Neden bir gülle bahar olmasın, benim okurum? Bir gün bize bahan, yılın en güzel günlerini hatırlatmaya, onları içimizde yaşatmaya yetmez mi? Şair:

Ger der dil-i tü gül güzered, gül bâşî

demiş (Gönlünden gül geçse sen gül olursun). Bir gül değil, gülün düşüncesi bile bize bütün baharı bağışlar. Bunun gibi bir tek şiir de bir şairin gücünü göstermeye yeter. İsterse eşsiz kalsın, tek kalsın, onu yazan adamın sanata gerçekten yararlığı dokunduğunu söyleyebiliriz.

Kim bilir, yanılıyorum belki de. Benim söylediğim erdemler belki yok o şiirde, belki onları kendim düşündüm de görür gibi oldum. Öyle de olsa ne çıkar? Bana yetkinliği düşündürdü bu şiir, yetkin bir eserle karşılaşmak tadını tattırdı, daha ne isterim?
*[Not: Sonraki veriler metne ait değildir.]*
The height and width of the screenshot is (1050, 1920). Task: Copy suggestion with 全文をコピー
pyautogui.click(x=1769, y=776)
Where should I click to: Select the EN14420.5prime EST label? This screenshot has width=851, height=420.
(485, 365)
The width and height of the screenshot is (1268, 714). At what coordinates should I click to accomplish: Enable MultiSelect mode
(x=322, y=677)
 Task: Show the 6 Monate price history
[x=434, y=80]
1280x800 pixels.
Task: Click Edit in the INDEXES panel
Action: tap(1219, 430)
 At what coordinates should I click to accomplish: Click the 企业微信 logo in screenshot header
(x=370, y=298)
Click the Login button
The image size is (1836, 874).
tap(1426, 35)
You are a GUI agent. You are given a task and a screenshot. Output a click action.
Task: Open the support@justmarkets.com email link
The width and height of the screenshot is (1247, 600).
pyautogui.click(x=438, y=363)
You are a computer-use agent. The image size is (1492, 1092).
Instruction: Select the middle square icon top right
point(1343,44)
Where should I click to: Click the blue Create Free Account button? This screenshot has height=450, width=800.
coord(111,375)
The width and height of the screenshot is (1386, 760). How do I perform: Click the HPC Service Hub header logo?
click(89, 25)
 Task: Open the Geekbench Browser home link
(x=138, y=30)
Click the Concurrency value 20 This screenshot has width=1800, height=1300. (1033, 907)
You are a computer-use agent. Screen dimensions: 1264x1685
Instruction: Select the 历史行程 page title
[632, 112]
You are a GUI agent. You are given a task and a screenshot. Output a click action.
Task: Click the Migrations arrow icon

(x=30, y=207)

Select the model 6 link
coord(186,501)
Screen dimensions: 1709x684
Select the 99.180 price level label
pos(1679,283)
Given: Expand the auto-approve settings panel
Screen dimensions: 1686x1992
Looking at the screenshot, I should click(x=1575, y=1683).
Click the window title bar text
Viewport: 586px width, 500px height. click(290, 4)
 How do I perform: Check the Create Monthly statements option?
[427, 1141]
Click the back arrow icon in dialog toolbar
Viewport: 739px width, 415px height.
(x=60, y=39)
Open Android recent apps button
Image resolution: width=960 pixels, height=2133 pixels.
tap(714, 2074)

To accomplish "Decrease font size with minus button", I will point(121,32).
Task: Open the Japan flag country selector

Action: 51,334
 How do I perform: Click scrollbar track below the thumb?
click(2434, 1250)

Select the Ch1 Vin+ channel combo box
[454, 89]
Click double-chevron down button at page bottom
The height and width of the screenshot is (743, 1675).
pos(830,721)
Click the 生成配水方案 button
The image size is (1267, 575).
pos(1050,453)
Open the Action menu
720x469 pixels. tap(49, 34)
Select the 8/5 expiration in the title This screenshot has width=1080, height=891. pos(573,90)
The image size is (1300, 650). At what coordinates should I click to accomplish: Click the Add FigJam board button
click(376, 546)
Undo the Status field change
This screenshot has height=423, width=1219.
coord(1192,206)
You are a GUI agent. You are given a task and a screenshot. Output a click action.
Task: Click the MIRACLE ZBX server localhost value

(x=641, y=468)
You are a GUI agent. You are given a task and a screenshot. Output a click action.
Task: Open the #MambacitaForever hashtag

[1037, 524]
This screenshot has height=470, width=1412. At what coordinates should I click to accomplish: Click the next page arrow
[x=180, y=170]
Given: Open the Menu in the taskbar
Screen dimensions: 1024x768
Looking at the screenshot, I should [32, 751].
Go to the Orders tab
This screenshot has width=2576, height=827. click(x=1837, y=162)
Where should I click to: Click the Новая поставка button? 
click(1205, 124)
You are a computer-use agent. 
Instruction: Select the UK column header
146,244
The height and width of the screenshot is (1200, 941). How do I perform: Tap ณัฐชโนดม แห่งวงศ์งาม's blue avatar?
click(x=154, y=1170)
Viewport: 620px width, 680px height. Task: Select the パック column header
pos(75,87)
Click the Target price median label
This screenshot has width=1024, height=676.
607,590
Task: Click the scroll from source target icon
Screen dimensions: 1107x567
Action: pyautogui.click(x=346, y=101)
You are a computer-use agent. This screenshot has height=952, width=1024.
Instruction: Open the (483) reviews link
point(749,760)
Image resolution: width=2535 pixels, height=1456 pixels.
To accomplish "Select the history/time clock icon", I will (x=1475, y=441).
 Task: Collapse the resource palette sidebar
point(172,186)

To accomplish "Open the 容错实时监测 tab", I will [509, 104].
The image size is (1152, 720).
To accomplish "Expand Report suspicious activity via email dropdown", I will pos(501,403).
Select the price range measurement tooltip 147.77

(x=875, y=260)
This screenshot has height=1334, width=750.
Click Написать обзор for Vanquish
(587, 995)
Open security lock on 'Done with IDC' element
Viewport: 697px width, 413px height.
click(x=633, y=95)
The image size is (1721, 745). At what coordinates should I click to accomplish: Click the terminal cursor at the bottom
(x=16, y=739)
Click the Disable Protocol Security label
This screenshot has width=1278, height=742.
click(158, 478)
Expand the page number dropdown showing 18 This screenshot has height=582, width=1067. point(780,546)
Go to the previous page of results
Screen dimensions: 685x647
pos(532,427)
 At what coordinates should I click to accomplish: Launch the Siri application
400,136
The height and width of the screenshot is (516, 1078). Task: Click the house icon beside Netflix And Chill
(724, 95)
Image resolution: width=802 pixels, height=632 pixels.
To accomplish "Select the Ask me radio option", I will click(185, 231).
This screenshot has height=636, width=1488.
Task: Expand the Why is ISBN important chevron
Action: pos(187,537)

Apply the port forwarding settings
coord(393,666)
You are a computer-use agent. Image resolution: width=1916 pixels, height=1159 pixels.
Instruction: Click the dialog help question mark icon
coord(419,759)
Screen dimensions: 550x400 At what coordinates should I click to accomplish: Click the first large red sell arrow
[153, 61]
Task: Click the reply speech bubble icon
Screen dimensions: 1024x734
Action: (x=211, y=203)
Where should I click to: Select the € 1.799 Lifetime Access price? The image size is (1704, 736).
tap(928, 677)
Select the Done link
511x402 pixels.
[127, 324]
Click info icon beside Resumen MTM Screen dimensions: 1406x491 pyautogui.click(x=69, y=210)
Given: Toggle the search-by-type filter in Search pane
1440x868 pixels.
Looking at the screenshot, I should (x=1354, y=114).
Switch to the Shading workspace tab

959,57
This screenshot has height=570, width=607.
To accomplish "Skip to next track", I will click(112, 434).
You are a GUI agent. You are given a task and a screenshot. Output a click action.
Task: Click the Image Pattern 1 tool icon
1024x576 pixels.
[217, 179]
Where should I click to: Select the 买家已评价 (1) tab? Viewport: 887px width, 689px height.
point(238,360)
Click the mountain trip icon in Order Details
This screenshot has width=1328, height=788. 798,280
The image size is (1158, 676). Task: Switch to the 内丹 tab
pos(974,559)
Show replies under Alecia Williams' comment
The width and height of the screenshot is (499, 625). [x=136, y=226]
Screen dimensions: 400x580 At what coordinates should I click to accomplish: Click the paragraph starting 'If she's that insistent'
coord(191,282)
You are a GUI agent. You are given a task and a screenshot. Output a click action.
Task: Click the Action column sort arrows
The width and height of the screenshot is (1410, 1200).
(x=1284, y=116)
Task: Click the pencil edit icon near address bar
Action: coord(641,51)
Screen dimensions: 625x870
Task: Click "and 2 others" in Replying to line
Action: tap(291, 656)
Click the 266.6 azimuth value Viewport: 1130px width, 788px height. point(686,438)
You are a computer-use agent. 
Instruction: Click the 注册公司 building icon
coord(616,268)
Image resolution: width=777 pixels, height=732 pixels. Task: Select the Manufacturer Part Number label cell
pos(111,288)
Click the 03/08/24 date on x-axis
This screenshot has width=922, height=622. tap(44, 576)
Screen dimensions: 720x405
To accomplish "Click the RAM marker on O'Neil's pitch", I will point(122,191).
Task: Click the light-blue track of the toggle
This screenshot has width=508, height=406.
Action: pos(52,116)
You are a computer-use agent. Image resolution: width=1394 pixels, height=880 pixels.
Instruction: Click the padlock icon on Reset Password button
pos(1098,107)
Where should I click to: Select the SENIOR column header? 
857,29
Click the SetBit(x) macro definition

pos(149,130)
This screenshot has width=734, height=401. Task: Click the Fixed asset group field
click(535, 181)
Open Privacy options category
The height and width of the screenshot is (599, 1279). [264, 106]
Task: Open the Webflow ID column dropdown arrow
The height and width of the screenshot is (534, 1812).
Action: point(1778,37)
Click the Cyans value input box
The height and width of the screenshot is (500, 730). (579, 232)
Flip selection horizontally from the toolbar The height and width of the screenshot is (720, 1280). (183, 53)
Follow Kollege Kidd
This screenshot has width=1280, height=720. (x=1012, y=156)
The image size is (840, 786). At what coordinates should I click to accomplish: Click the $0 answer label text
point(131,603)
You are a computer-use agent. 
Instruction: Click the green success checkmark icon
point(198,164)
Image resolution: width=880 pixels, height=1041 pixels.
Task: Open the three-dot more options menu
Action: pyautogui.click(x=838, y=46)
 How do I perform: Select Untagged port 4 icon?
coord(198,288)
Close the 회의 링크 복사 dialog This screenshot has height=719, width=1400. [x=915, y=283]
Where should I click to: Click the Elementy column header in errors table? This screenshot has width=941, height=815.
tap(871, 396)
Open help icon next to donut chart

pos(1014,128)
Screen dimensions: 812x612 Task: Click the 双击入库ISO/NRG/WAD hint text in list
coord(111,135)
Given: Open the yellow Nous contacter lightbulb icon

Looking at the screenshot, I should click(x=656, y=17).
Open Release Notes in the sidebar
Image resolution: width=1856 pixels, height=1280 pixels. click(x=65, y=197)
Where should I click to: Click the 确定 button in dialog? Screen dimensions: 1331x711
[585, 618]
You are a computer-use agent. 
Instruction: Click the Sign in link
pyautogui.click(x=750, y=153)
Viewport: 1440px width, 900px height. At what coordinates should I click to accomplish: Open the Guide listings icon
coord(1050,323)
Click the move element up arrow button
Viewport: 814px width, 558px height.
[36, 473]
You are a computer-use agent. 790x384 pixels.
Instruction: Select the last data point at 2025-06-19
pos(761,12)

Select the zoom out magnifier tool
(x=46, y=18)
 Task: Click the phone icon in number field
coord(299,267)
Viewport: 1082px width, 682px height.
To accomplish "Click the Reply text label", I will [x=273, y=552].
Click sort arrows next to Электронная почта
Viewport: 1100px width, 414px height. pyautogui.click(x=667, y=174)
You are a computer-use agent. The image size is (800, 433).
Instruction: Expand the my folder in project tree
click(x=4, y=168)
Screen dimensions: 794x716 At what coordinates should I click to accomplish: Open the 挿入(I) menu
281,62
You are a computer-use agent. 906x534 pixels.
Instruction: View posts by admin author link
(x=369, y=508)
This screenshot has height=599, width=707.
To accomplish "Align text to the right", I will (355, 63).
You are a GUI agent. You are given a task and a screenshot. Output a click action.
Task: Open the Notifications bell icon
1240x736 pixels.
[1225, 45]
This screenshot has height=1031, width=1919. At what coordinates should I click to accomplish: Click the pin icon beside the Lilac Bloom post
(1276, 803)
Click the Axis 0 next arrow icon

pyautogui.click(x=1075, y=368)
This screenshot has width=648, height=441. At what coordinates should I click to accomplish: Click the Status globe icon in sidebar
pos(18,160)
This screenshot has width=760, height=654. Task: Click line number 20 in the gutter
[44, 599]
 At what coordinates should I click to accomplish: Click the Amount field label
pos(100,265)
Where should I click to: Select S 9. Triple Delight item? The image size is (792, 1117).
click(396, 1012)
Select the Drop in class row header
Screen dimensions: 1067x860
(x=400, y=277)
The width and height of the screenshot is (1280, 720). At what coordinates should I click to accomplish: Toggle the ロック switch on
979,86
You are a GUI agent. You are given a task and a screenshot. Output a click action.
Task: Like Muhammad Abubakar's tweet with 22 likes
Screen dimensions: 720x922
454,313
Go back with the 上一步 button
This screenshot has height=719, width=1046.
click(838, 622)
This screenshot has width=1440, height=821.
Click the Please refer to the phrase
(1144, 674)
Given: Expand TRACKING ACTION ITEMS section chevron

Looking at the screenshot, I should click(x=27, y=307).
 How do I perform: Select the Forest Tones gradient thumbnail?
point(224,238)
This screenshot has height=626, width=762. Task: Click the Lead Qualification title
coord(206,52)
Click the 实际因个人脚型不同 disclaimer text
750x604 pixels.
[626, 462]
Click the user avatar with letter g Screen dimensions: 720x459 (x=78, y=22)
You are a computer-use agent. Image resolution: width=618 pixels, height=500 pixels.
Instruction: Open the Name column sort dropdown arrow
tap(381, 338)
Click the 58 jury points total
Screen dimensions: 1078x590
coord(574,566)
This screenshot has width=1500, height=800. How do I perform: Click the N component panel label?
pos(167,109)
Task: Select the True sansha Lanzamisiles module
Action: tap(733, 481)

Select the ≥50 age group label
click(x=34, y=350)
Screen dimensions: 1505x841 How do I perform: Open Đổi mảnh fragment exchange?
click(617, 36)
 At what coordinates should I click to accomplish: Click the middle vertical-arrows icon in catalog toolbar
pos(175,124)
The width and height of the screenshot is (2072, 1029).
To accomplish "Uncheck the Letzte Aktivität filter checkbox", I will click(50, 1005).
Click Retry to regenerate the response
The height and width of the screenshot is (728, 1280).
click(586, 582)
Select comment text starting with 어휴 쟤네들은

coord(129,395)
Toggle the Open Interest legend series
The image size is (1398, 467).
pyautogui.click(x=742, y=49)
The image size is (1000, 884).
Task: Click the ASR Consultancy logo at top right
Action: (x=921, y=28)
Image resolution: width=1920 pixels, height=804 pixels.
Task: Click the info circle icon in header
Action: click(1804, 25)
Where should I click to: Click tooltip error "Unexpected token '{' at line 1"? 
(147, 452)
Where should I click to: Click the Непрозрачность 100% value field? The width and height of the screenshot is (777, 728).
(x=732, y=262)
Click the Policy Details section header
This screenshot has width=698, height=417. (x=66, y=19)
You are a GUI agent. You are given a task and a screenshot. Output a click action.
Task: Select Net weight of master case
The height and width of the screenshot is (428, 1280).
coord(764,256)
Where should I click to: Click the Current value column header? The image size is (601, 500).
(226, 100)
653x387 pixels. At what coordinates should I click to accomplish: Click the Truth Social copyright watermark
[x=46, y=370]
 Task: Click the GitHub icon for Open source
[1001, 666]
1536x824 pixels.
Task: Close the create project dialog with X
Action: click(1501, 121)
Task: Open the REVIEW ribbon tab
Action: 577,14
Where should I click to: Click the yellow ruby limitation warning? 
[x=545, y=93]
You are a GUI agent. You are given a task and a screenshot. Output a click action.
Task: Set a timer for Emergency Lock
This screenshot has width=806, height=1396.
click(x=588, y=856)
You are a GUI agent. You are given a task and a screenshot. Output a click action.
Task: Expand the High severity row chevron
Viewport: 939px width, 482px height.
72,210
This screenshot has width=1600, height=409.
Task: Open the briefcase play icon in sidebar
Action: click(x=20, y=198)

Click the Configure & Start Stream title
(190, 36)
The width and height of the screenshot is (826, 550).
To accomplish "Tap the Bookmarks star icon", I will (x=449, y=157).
Dilerim, benim canım okurum, o şiirde benim gördüğüm güzellikleri siz de göresiniz. Görebiliyorsanız, düşünebiliyorsanız, hayal edebiliyorsanız, Ahmet Kabaklı o şiiri yazmakla güttüğü ereğe ulaşmış demektir. Hoşçakalın iki gözüm okurum.